*** Source material ***
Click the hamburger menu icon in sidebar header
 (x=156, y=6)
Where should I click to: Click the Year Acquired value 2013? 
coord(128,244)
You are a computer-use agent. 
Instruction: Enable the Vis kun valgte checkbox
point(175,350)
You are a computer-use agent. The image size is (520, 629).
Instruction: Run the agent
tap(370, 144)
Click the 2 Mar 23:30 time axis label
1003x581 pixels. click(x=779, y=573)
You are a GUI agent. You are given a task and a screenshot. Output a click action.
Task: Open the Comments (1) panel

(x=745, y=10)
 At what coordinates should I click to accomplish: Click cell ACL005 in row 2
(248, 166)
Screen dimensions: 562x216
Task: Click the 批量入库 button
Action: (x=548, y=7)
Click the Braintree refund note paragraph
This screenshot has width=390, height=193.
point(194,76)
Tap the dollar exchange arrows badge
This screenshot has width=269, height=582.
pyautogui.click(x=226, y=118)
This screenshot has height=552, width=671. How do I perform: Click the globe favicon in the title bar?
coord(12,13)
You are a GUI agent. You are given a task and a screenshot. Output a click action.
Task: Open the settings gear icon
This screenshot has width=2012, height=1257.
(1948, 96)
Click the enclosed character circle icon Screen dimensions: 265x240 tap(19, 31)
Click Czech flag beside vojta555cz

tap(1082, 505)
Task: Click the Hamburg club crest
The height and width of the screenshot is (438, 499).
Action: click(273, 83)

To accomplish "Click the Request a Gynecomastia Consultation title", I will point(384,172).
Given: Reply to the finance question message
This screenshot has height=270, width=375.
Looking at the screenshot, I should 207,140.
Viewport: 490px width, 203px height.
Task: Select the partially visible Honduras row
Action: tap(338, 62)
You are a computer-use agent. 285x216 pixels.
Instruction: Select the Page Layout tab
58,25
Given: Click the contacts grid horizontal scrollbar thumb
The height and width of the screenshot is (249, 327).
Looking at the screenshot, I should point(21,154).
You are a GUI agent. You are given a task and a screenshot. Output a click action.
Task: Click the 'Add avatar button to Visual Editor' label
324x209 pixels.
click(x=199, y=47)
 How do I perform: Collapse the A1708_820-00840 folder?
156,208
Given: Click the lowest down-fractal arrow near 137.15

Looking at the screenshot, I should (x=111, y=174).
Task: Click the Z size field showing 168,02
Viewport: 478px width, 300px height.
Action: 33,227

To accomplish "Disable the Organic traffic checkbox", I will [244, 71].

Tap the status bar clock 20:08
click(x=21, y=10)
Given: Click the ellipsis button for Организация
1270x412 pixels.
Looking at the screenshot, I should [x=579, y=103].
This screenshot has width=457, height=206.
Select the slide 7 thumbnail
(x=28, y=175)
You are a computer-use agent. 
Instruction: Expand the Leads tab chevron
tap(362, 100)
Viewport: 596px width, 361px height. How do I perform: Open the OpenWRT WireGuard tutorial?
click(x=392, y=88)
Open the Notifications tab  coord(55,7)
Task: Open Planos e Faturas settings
*** End of Source material ***
With "size" as the string to match, show every line of the entries above that has it.

You are a computer-use agent. The image size is (520, 629).
Task: Click the Z size field showing 168,02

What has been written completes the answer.